Según el Diccionario de la Lengua Española, la palabra «acatar» significa «aceptar con sumisión una autoridad o unas normas legales, una orden, etc.».

Si se observa con cuidado, se podrá ver que la definición académica matiza claramente la acción de «aceptar» y requiere, para que se pueda hablar de «acatamiento», que quien acepta una autoridad o una orden lo haga «con sumisión», lo que significa en este caso «con subordinación manifiesta».

Así, por ejemplo, se puede acatar la orden de un superior en una fuerza armada, la sentencia de un tribunal o la autoridad de la ley, pero difícilmente la exhortación a alentar al equipo formulada por el jefe de la barra brava. En este último ejemplo, así como sucede en las huelgas, falta el componente de «subordinación manifiesta» para que pueda hablarse de «acatamiento».

La convocatoria sindical a una huelga, sea que provenga de un sindicato reconocido o de un grupo de trabajadores no sindicalizados que actúe en defensa de sus intereses, dista mucho de ser una orden o un mandato emanado de autoridad. Ningún sujeto sindical, cualquiera sea su reconocimiento o estatus legal, tiene un poder tal que se pueda imponer al derecho fundamental que asiste, a título individual, a cualquier trabajador de plegarse o no a la huelga.

La tarea de convencer a los trabajadores para que se abstengan de acudir a sus lugares de trabajo cuando se convoca una huelga es, por tanto, ardua y de resultados siempre inciertos. Si la convocatoria a la huelga fuese compulsiva y existiera un deber de acatamiento en sentido estricto, la cosa sería muy fácil; tan fácil como chasquear los dedos. Pero no lo es, por suerte.

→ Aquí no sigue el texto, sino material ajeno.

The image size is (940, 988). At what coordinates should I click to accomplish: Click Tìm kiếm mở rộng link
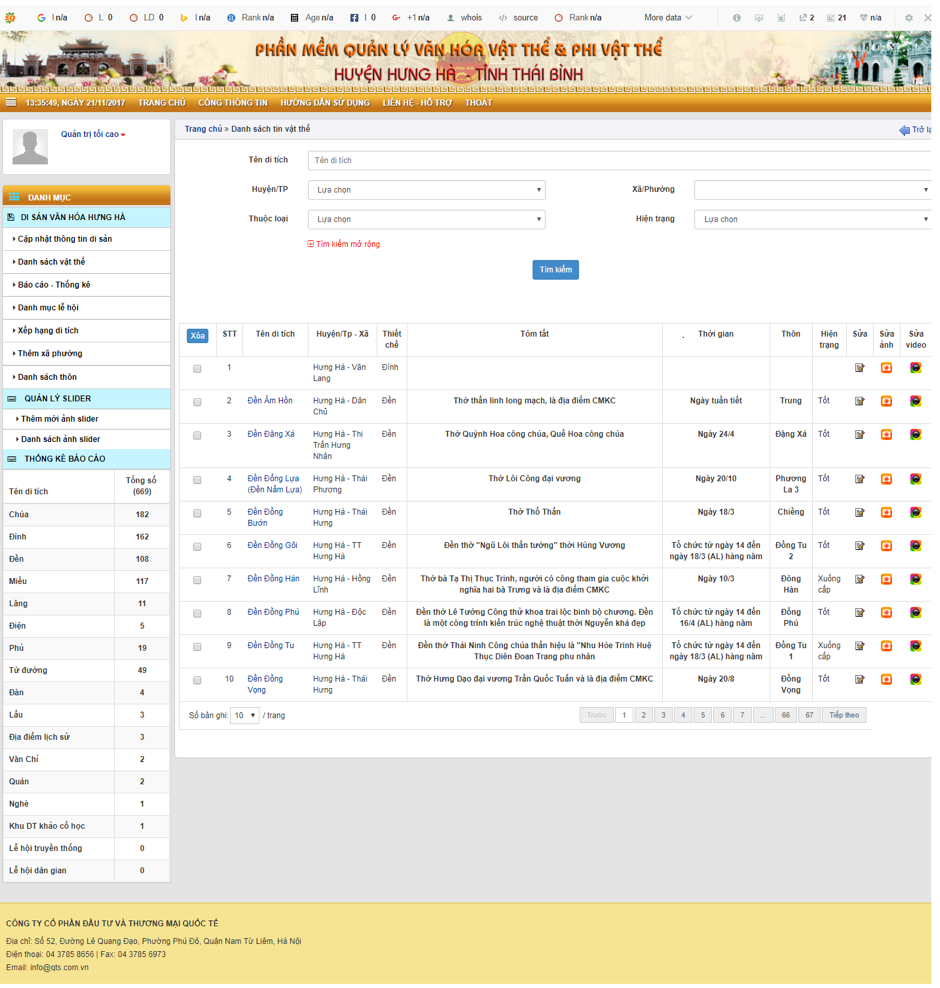tap(344, 244)
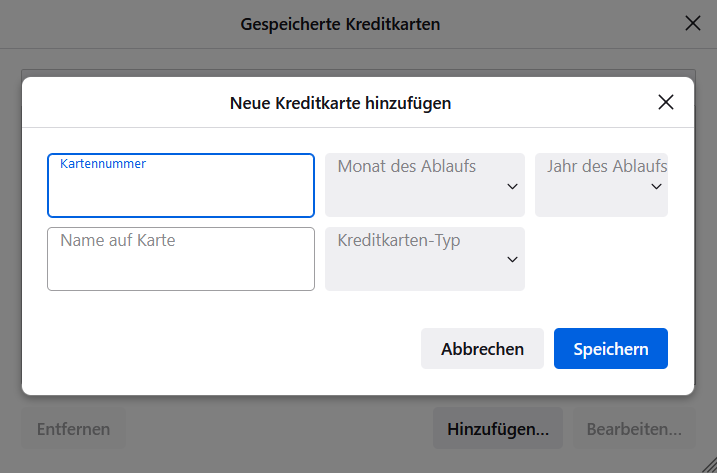Save the card with Speichern

610,349
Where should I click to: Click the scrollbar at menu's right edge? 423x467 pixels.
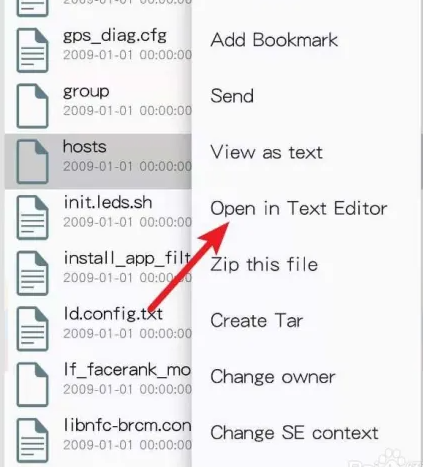pyautogui.click(x=421, y=162)
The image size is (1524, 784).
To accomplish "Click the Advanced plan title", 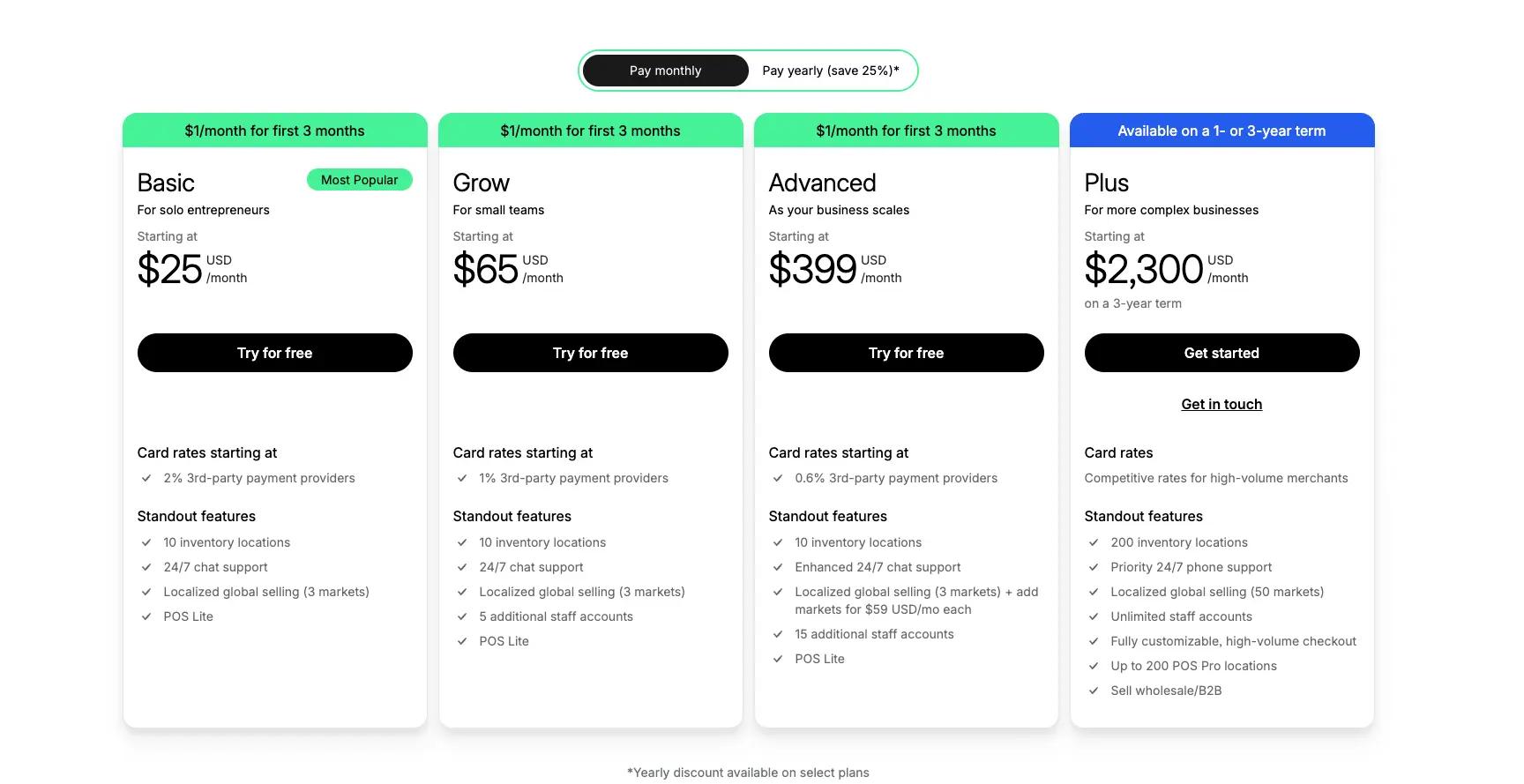I will (x=822, y=183).

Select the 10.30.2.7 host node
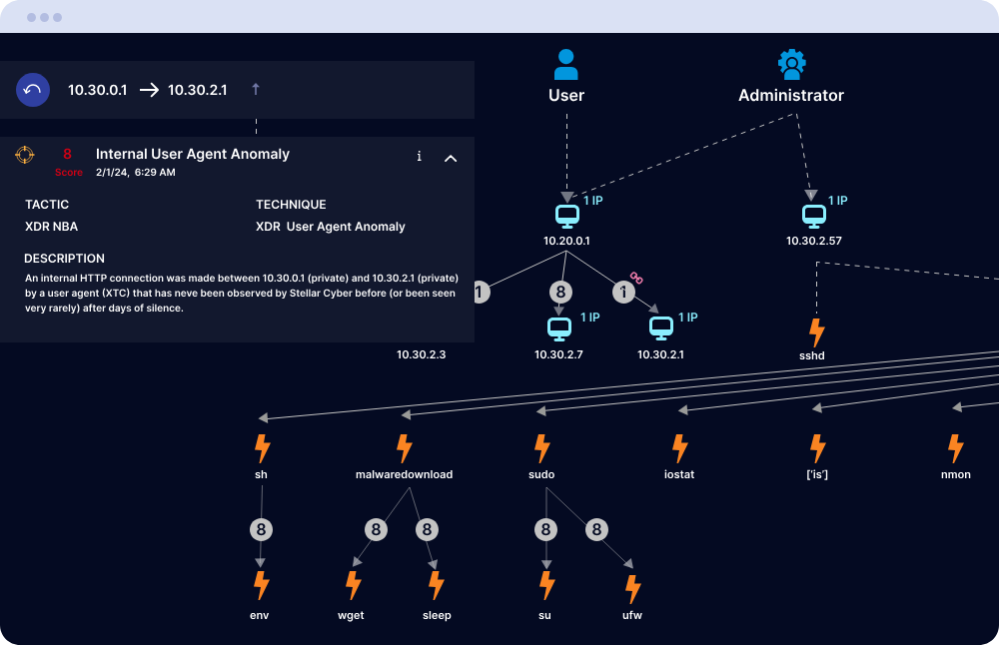point(558,328)
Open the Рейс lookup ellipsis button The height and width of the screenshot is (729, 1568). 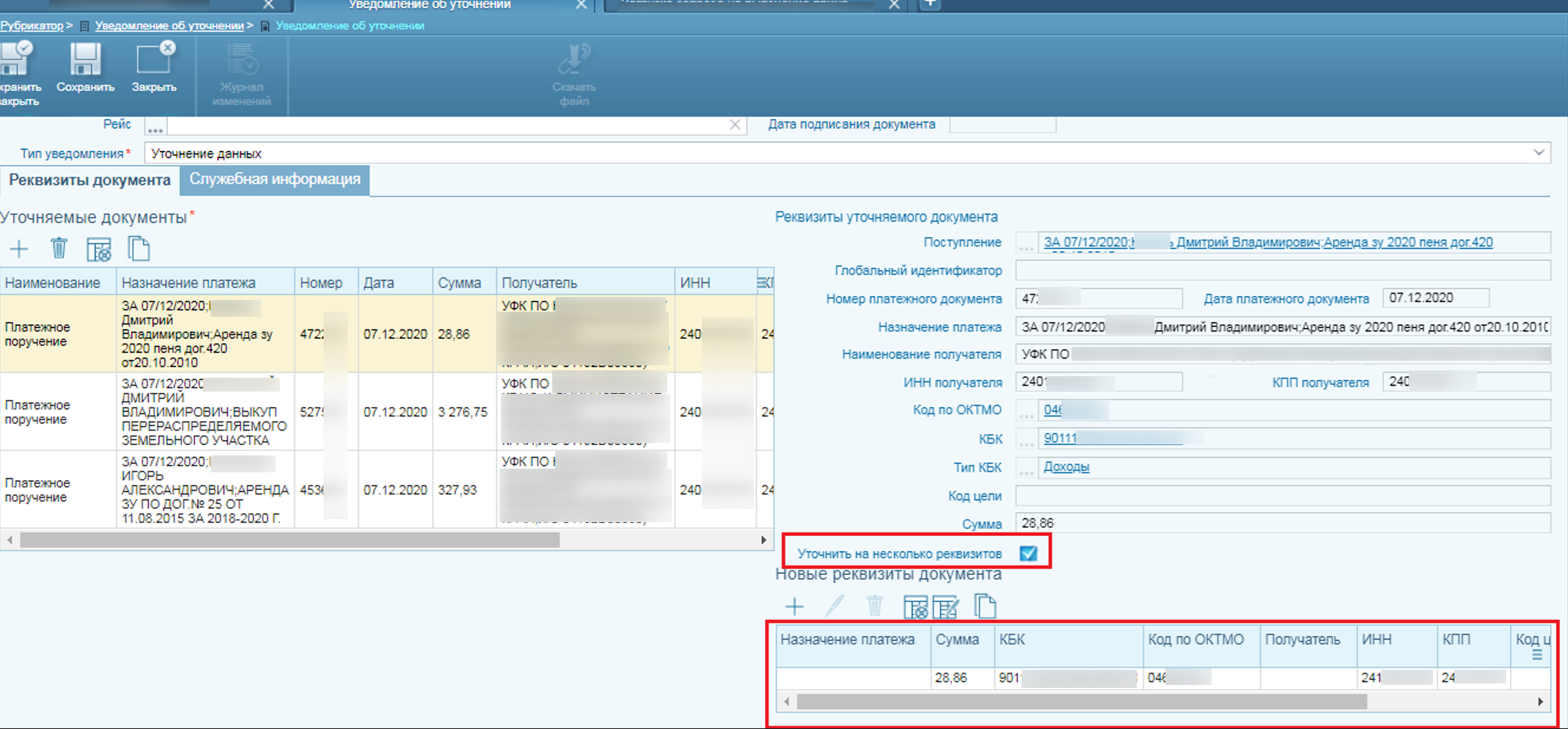[x=155, y=126]
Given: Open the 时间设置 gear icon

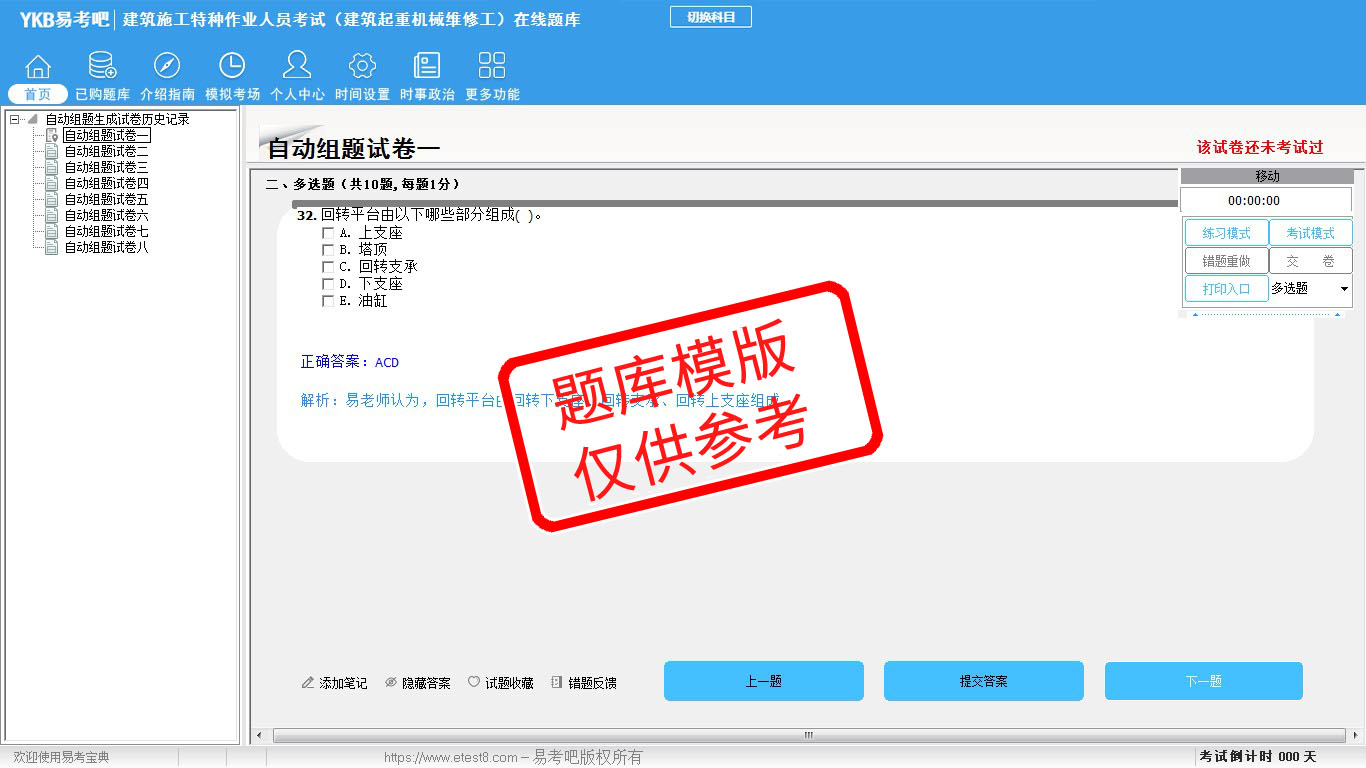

Podemos comparar el ejercicio del derecho de huelga con el del derecho de sufragio activo. En ambos casos existen grupos organizados que pugnan por que los individuos que integran un grupo mayor, generalmente muy numeros, manifiesten apoyo (sea mediante el voto, o sea mediante la abstención de trabajar) a un candidato, a una doctrina, a una declaración, o a una reivindicación profesional.

Quienes emplean el verbo «acatar» para dar noticias acerca del seguimiento que ha tenido una huelga son los que todavía creen que cuando Perón daba la orden de votar en blanco -cosa que alguna vez ocurrió a mediados de los sesenta del siglo pasado- toda la grey peronista «acataba» en masa la orden del jefe, como si fuese un mandato imperativo.

No estamos, felizmente, en los tiempos de la resistencia francesa ni de la radio pirenaica. Los trabajadores viven cada vez las huelgas con menos pasión reivindicativa, entre otros motivos porque, como herramienta, la huelga clásica ha tendido a perder su eficacia.

No obstante, esta evolución permite que hoy la mayoría de los trabajadores que decide plegarse a una huelga lo haga por convicción y no por un seguimiento ciego derivado de sus adscripciones partidarias o sus preferencias ideológicas.